From: "Min Hu (Connor)" <humin29@huawei.com>
To: "Xueming(Steven) Li" <xuemingl@nvidia.com>,
"stable@dpdk.org" <stable@dpdk.org>
Cc: "ferruh.yigit@intel.com" <ferruh.yigit@intel.com>
Subject: Re: [dpdk-stable] [PATCH 20.11] net/hns3: fix setting default MAC address in bonding of VF
Date: Mon, 17 May 2021 15:27:20 +0800 [thread overview]
Message-ID: <1bf3e39d-2aeb-64cd-0a36-1da93fa1dbfa@huawei.com> (raw)
In-Reply-To: <BY5PR12MB43244C2FA678E3BAD47BC024A12D9@BY5PR12MB4324.namprd12.prod.outlook.com>
在 2021/5/17 14:58, Xueming(Steven) Li 写道:
> Hi Min,
>
>> -----Original Message-----
>> From: Min Hu (Connor) <humin29@huawei.com>
>> Sent: Saturday, May 15, 2021 5:08 PM
>> To: stable@dpdk.org
>> Cc: ferruh.yigit@intel.com; Xueming(Steven) Li <xuemingl@nvidia.com>
>> Subject: [PATCH 20.11] net/hns3: fix setting default MAC address in bonding of VF
>>
>> From: Chengwen Feng <fengchengwen@huawei.com>
>>
>> [ upstream commit 76a3836b98c4af6b9aaeaaa50907fe6143d31c55 ]
>>
>> When start testpmd with two hns3 VFs(0000:bd:01.0, 0000:bd:01.7), and then execute the following commands:
>> testpmd> create bonded device 1 0
>> testpmd> set bonding mac_addr 2 3c:12:34:56:78:9a
>> testpmd> add bonding slave 0 2
>> testpmd> add bonding slave 1 2
>> testpmd> set portmask 0x4
>> testpmd> port start 2
>>
>> It will occurs the following error in a low probability:
>> 0000:bd:01.0 hns3_get_mbx_resp(): VF could not get mbx(3,0)

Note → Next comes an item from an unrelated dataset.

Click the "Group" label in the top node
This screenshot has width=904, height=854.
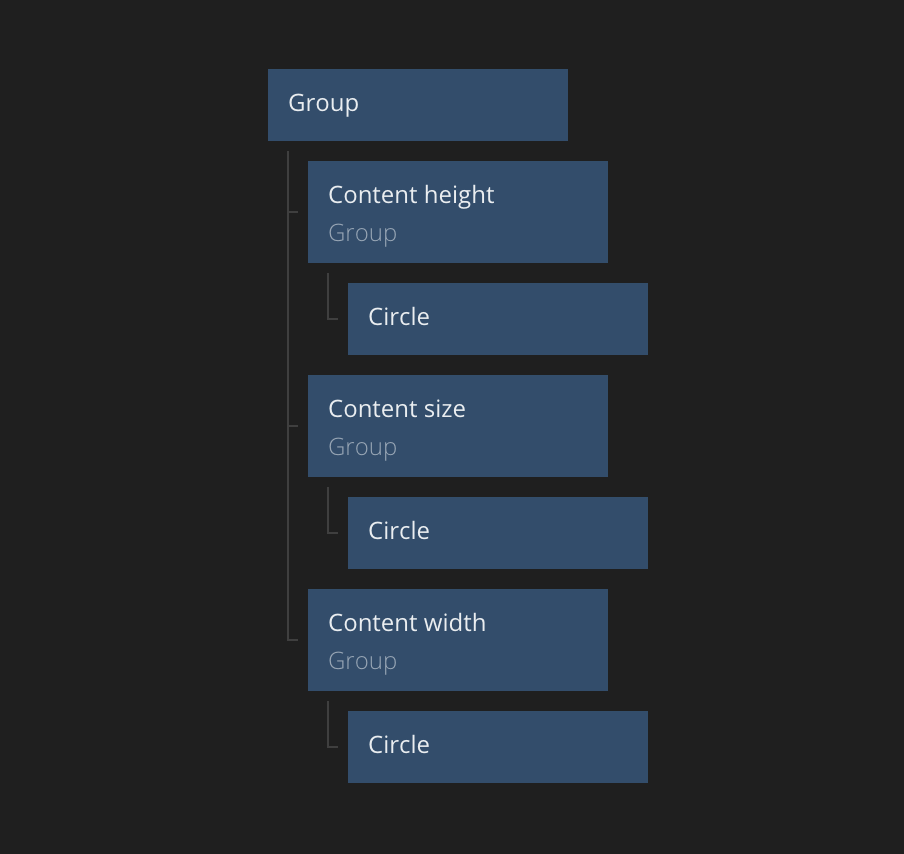pyautogui.click(x=323, y=103)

>> head(16) tail(15) lost(1) from PF in_irq:0
>> 0000:bd:01.0 hns3vf_set_default_mac_addr(): Failed to set mac
>> addr(3C:**:**:**:78:9A) for vf: -62
>> mac_address_slaves_update(1541) - Failed to update port Id 0
>> MAC address
>>
>> The problem replay:
>> 1. The 'port start 2' command will start slave ports and then set slave
>> mac address, the function call flow: bond_ethdev_start ->
>> mac_address_slaves_update.
>> 2. There are also a monitor task which running in intr thread will check
>> slave ports link status and update slave ports mac address, the
>> function call flow: bond_ethdev_slave_link_status_change_monitor ->
>> bond_ethdev_lsc_event_callback -> mac_address_slaves_update.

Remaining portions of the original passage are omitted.